* _WHAT THIS EXERCISE ASKS_:
A. Translate this sentence from the engine documentation into German: "Drop a TOML file in ~/.wayland/channels/, boot the engine, and every enabled channel auto-registers."
B. Carry on the engine documentation, about its browser tools and messaging channels, from the point where it stops.

* _TEXT_:
..............................
Both families register through a thin plugin shell. Per audit F2 the wayland-browser and wayland-cua crates carry no dependency on the real wcore-browser/wcore-cua engine crates — they register a spec mirror through the plugin API and the host reifies the actual tool, so the isolation boundary is structural, not a convention. The host has to advertise capabilities.browser_suite / capabilities.computer_use or neither family registers at all. On Linux Wayland the adapter goes further and refuses registration outright on a restricted compositor (GNOME mutter default, focus-steal-off Hyprland), probed live and re-checked mid-session.

[browser]
# Disabled by default (fail-closed). Allow specific domains to turn it on:
allowed_origins = ["example.com", "*.mysite.com"]
# Or, not recommended (SSRF risk):
# default_action = "allow"

The depth shows up in the tests: 120+ #[test]/#[tokio::test] attributes across wcore-browser (the policy suite alone has 27), 99 across wcore-cua. → docs/tools.md

The same engine runs as a chat bot on ten messaging platforms, and fires itself on a schedule. Drop a TOML file in ~/.wayland/channels/, boot the engine, and every enabled channel auto-registers. From there the agent answers inbound DMs and group messages with a real agent turn — reading, tool-calling, reasoning — and sends the reply back through the same platform.

Each platform is its own crate, written against the platform-native API, not a generic webhook shim: Slack (Web API plus an Events webhook, HMAC-SHA256 signed with a 5-minute replay window), Discord (REST plus a Gateway WebSocket with heartbeat), Telegram (long-poll), WhatsApp (Cloud API plus Meta X-Hub-Signature-256), Signal (a signal-cli subprocess under a respawn supervisor), SMS (Twilio, HMAC-SHA1 webhook), email (SMTP out, IMAP poll in), iMessage (macOS, reads chat.db read-only, sends via AppleScript), Matrix (raw CS-API, deliberately no matrix-sdk), and MS Teams (Bot Framework, OAuth2 client-credentials).
..............................
* _DATA TO EXAMINE_:
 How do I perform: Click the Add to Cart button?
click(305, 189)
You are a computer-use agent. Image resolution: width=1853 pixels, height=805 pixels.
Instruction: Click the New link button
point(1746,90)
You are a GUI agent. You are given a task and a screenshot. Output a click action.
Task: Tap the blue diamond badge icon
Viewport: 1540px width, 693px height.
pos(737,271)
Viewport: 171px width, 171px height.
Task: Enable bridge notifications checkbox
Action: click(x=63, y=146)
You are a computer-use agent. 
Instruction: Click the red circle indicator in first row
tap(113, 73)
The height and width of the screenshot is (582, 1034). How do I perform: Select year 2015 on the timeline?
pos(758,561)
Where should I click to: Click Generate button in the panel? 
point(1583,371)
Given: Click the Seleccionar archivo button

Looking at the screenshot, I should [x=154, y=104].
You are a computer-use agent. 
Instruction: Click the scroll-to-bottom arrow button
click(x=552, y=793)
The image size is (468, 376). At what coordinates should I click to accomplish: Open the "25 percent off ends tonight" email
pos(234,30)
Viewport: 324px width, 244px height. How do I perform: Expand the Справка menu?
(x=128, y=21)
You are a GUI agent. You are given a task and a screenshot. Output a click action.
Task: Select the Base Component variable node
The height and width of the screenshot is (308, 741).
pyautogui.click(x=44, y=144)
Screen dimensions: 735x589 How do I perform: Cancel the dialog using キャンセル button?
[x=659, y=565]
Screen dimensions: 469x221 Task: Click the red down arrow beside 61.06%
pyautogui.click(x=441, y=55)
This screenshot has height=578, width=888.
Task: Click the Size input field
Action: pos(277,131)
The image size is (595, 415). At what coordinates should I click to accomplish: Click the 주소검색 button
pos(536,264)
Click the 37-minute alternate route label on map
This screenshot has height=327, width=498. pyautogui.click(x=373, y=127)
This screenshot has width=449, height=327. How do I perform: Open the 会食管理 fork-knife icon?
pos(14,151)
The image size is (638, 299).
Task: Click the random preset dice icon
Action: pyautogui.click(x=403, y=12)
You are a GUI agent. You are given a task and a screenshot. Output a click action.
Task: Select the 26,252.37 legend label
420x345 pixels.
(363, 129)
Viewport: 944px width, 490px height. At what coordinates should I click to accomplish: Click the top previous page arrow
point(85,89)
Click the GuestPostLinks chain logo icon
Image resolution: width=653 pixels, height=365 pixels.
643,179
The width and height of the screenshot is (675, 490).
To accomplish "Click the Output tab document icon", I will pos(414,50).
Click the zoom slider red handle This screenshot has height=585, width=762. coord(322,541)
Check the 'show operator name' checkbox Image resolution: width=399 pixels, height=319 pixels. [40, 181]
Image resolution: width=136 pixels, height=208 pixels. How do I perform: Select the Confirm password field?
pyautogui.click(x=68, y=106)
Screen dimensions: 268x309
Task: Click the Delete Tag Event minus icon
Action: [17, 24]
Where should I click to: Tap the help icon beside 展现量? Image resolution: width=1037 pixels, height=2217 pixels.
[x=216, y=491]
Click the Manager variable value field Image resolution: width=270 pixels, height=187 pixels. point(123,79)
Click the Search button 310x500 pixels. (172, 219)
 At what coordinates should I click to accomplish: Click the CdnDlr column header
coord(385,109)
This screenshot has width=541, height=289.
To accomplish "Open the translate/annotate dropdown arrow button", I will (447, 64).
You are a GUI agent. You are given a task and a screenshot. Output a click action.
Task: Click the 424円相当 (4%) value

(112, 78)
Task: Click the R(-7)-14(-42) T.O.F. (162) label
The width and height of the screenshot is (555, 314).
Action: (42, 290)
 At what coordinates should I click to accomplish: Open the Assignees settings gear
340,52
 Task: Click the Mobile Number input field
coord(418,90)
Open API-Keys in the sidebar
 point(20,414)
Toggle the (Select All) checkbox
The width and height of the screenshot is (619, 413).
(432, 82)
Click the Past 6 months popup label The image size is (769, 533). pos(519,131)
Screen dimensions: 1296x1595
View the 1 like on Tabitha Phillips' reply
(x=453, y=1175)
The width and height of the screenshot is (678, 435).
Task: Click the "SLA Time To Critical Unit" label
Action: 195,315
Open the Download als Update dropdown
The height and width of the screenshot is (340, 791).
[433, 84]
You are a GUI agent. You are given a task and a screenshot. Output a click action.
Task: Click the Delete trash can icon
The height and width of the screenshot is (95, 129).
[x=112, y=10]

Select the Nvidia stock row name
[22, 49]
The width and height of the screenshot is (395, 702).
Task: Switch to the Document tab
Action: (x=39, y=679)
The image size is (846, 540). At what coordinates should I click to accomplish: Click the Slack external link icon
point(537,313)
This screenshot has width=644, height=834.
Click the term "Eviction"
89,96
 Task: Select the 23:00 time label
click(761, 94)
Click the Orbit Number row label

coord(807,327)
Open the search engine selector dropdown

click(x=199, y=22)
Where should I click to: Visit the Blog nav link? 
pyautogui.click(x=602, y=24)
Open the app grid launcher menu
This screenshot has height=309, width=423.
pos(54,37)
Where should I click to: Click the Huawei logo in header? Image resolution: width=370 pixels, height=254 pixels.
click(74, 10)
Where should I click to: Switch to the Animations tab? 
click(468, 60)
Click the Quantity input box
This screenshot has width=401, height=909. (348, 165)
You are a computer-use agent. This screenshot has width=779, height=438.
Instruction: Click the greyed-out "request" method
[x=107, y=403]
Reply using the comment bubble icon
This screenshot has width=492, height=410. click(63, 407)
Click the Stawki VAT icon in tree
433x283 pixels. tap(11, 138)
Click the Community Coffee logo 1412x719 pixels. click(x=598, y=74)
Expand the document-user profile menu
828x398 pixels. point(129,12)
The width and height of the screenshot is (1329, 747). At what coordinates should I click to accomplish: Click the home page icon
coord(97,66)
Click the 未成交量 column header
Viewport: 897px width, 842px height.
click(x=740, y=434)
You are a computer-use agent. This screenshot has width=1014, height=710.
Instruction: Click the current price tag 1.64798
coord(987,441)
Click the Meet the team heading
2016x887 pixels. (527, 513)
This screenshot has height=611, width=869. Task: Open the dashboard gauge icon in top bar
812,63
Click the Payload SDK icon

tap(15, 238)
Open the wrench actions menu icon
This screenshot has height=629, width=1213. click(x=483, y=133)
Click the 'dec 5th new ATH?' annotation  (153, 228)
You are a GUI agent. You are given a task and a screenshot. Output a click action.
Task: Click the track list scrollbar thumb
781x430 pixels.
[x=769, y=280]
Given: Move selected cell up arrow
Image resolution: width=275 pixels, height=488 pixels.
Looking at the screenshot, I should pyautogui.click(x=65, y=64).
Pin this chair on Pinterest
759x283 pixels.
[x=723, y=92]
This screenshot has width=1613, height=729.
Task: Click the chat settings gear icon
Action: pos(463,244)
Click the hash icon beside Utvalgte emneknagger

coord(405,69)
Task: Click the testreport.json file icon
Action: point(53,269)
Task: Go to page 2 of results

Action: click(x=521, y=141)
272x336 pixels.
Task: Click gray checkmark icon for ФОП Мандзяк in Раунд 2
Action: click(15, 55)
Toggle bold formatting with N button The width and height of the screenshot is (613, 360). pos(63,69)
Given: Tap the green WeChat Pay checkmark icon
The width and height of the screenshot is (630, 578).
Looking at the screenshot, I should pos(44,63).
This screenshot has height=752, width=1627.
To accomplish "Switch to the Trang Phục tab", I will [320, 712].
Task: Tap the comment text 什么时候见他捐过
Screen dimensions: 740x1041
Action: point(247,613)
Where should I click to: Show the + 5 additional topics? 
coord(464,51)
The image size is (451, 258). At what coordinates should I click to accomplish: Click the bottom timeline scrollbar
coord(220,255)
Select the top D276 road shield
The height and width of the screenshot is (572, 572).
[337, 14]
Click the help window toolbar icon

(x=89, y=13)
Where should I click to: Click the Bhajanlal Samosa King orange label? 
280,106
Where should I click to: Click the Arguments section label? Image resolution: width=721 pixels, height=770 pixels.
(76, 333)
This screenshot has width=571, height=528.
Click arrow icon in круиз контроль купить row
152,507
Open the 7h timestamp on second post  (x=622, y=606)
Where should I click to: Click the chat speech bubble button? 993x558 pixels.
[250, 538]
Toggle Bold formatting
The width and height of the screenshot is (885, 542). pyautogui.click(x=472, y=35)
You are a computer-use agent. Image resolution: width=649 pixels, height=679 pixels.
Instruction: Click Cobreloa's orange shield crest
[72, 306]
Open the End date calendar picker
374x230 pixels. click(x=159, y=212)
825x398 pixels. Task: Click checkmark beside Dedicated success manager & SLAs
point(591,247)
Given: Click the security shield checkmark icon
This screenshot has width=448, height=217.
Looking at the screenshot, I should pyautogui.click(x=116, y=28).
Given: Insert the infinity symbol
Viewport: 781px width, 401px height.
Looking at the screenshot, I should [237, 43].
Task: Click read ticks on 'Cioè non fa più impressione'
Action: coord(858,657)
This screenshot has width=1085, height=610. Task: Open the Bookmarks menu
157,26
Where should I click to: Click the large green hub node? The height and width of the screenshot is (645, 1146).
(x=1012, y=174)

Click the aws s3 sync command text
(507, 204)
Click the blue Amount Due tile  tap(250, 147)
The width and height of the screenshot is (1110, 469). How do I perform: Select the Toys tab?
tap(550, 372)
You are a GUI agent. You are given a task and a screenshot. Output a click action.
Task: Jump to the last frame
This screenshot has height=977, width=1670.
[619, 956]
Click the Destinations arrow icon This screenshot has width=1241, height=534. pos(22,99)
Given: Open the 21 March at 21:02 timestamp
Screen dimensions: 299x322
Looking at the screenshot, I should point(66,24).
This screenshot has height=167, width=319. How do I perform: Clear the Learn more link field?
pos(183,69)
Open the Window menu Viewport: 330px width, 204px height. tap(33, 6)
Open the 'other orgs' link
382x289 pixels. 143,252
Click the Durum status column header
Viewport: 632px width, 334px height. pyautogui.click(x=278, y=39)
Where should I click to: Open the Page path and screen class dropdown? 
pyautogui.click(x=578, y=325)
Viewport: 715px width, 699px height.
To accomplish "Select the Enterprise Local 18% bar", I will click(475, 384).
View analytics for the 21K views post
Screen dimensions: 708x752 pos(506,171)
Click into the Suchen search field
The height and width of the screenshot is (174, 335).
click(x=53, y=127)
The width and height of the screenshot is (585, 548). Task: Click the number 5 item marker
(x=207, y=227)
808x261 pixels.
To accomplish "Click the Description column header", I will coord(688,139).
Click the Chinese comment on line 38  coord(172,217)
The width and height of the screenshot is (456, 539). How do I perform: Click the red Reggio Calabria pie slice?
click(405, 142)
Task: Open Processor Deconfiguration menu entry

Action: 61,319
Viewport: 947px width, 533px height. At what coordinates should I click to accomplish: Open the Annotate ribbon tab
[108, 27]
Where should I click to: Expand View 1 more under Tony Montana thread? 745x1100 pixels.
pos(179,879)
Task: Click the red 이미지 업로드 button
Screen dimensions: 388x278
..............................
* _OUTPUTS BY TASK_:
A. Legen Sie eine TOML-Datei in ~/.wayland/channels/ ab, starten Sie die Engine, und jeder aktivierte Kanal registriert sich automatisch.

B.
• One file per channel, auto-registered on boot. The engine scans the channels dir, parses each TOML, and registers the rest. A disabled, unknown, or malformed config is skipped with a warn log — one bad file can never crash boot.
• Inbound is fail-closed. An unconfigured channel denies every message. The default DM policy is an empty allowlist, groups are disabled, and a mention is required. You name the stable platform sender ids that may drive the agent; everyone else is refused.
• A tool posture decides what the agent may touch. conversational (default) gives the host no filesystem or shell. Opt up to workspace (jailed to a workspace root) or full (host-wide). It is enforced at the tool registry, so dropped tools are un-dispatchable, not merely hidden.
• Secrets are handles, not tokens. The TOML carries a credential handle resolved from the OS credentials store at connection time. Over-long replies are chunked per the connector's own message-length limit, and reconnects back off and retry.

# ~/.wayland/channels/tg.toml
name = "tg"
platform = "telegram"
enabled = true

[options]
credential_handle = "telegram.acme.bot_token"

[inbound]
dm = "allowlist"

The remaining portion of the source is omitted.